◆ **THE PROBLEM**: From the listing below, copy each line where "computer" occurs.

:::

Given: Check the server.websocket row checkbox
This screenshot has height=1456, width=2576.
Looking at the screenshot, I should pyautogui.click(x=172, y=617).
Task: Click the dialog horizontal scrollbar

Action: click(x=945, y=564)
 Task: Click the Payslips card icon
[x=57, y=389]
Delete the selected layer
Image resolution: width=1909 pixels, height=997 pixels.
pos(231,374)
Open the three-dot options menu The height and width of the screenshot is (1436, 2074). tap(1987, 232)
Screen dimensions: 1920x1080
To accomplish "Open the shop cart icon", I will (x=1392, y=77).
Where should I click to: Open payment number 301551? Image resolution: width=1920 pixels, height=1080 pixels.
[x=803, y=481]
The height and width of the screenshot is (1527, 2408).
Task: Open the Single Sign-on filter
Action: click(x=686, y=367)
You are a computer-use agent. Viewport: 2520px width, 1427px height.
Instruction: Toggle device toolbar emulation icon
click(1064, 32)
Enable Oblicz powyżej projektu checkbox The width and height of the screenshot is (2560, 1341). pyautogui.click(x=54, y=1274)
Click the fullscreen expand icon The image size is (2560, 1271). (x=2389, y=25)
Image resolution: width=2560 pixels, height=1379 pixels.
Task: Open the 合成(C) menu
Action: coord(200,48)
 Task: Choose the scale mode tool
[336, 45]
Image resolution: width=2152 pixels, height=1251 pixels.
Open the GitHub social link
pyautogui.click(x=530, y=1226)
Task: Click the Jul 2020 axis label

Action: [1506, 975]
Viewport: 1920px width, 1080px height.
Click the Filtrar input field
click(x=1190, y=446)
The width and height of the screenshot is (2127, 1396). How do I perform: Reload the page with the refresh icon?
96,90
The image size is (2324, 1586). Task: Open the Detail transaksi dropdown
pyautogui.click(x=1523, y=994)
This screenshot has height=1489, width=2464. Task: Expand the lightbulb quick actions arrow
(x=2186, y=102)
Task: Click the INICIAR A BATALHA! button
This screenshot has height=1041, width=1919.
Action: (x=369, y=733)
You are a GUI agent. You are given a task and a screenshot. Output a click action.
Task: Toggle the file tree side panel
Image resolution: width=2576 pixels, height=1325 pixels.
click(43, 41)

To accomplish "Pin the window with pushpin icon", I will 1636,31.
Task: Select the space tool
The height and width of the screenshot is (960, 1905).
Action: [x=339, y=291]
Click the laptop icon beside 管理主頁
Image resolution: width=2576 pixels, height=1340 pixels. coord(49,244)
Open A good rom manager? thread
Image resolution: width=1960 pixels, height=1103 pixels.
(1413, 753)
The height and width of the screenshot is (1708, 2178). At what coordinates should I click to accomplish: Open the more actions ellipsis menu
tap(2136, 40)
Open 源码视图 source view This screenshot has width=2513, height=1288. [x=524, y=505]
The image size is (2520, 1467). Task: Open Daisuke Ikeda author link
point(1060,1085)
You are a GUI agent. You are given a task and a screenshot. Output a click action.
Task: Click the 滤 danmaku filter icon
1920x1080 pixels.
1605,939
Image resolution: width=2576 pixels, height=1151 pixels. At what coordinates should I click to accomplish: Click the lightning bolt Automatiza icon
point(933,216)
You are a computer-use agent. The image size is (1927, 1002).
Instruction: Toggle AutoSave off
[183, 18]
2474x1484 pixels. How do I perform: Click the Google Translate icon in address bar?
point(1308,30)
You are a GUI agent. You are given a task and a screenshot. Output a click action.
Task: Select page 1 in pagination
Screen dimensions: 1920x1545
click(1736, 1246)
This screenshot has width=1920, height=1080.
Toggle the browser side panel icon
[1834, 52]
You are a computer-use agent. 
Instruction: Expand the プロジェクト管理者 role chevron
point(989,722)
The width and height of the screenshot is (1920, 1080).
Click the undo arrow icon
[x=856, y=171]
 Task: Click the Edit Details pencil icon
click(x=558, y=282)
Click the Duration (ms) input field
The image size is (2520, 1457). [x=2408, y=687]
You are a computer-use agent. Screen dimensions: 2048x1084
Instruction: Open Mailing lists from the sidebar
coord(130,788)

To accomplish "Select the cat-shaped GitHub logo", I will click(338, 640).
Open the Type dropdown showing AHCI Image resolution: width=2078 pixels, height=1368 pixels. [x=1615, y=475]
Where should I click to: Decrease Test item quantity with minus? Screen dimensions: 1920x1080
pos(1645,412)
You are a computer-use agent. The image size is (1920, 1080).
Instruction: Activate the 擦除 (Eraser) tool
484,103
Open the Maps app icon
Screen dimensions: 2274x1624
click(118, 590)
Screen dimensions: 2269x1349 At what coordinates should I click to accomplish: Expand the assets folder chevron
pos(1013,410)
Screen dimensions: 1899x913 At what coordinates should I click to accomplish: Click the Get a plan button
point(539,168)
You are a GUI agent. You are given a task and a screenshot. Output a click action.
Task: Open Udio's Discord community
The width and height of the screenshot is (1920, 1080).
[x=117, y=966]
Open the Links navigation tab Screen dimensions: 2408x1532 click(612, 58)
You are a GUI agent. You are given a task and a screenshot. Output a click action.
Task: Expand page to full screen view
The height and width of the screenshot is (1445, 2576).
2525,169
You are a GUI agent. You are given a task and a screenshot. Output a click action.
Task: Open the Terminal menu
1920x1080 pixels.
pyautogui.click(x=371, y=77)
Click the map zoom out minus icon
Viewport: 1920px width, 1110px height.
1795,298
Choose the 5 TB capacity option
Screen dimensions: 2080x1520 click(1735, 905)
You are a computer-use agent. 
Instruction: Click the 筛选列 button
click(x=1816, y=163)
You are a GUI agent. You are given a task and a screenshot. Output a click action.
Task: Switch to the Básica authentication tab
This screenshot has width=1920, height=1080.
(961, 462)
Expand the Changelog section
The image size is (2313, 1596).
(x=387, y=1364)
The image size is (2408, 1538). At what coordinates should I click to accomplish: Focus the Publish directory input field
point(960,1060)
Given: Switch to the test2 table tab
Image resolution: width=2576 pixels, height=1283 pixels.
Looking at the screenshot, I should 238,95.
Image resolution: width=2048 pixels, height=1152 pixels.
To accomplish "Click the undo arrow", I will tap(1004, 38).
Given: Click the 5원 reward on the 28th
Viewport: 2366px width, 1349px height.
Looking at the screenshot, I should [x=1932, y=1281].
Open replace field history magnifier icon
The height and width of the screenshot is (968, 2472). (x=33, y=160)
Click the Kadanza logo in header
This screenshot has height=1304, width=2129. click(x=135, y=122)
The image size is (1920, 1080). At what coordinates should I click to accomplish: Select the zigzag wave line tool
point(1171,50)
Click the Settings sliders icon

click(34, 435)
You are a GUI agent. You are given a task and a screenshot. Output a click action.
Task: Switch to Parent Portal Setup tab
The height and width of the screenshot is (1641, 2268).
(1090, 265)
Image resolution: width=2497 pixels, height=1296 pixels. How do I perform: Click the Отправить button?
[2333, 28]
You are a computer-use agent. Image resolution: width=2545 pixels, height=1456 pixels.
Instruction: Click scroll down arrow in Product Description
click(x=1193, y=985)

:::

◆ **SOLUTION FOR THIS PROBLEM**:
You are a computer-use agent. Viewport: 2520px width, 1427px height.
You are a computer-use agent. The image size is (1927, 1002).
You are a computer-use agent. 
You are a computer-use agent. Screen dimensions: 2048x1084
You are a computer-use agent. The image size is (1920, 1080).
You are a computer-use agent. 
You are a computer-use agent. Image resolution: width=2545 pixels, height=1456 pixels.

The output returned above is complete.